Job Description
We have a fantastic opportunity for someone with a deep understanding of information technology and cyber security to come in and steer our new function as Head of Information Security.
The salary on offer starts at £100,000+, with up to 10% annual bonus, up to 6% matched pension and 27 days annual leave. We will be accepting candidates nationally as this role can be remote to suit your personal needs.
About the role:
This position has been newly created to head up a new, innovative function which will establish and lead the Digital and Data Information Security function (including cyber security) to ensure that information assets and associated technology and processes are adequately protected in the digital ecosystem in which we operate. This new role will be responsible for developing and implementing procedures and policies designed to protect enterprise communications, systems and assets from both internal and external threats.
You will be expected to set direction and clarify priorities and goals for functional areas whilst creating and delivering inclusive People plans to enable high performance and functional resilience including colleague wellbeing.

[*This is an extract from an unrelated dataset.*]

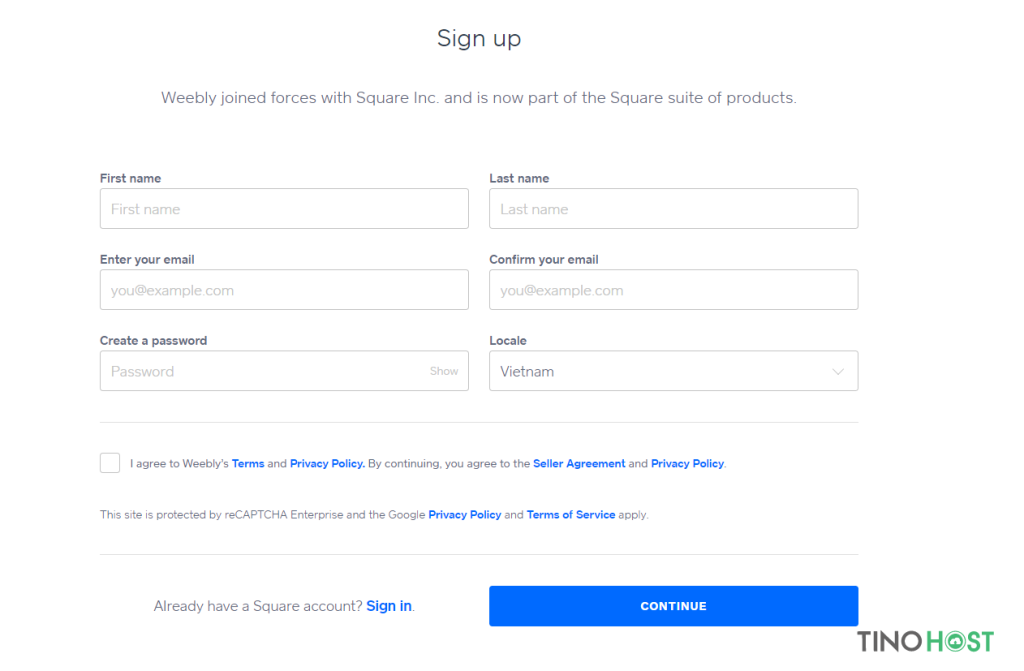The width and height of the screenshot is (1024, 671).
Task: Click the blue CONTINUE button
Action: click(673, 606)
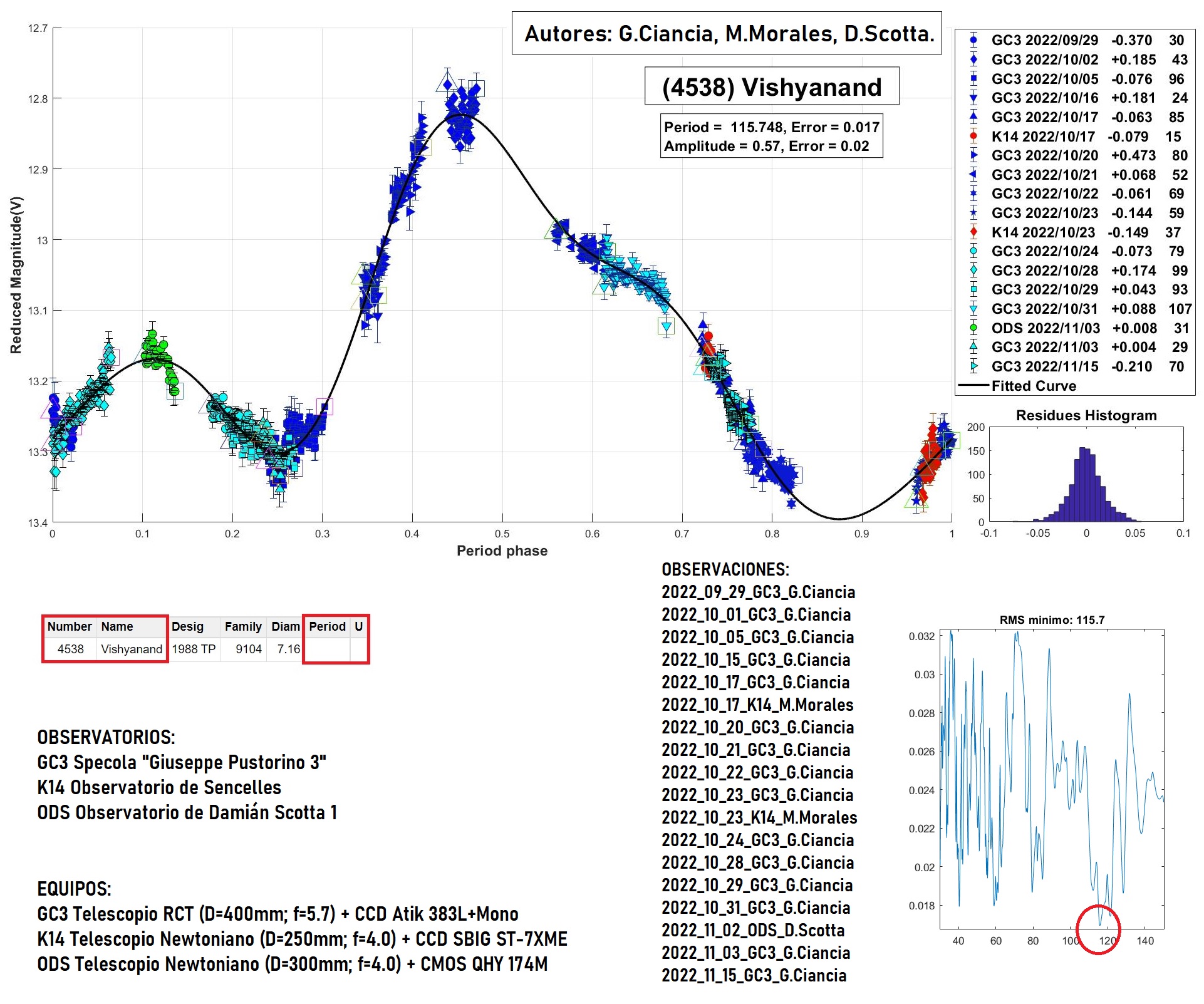Click the black Fitted Curve legend line

[973, 386]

You will report directly to the CIO and be required to regularly update board members and therefore be a key part of the senior leadership team and act as deputy SIRO. Your remit as an NHSPS leader extends beyond functional and you will be expected to fulfil a wider leadership role across the organisation, where the development and identification for future executive directors begins.
Functional elements of the role include:
- Working alongside key stakeholders determine acceptable levels of risk for the organisation and be able to articulate the impact of cybersecurity on (digital) business and be able to communicate this to senior stakeholders.
- Liaising with external agencies, such as National Cyber Security Centre and NHS Digital and other advisory bodies, as necessary, to ensure that the organisation maintains a strong security posture and is kept well-abreast of the relevant threats identified.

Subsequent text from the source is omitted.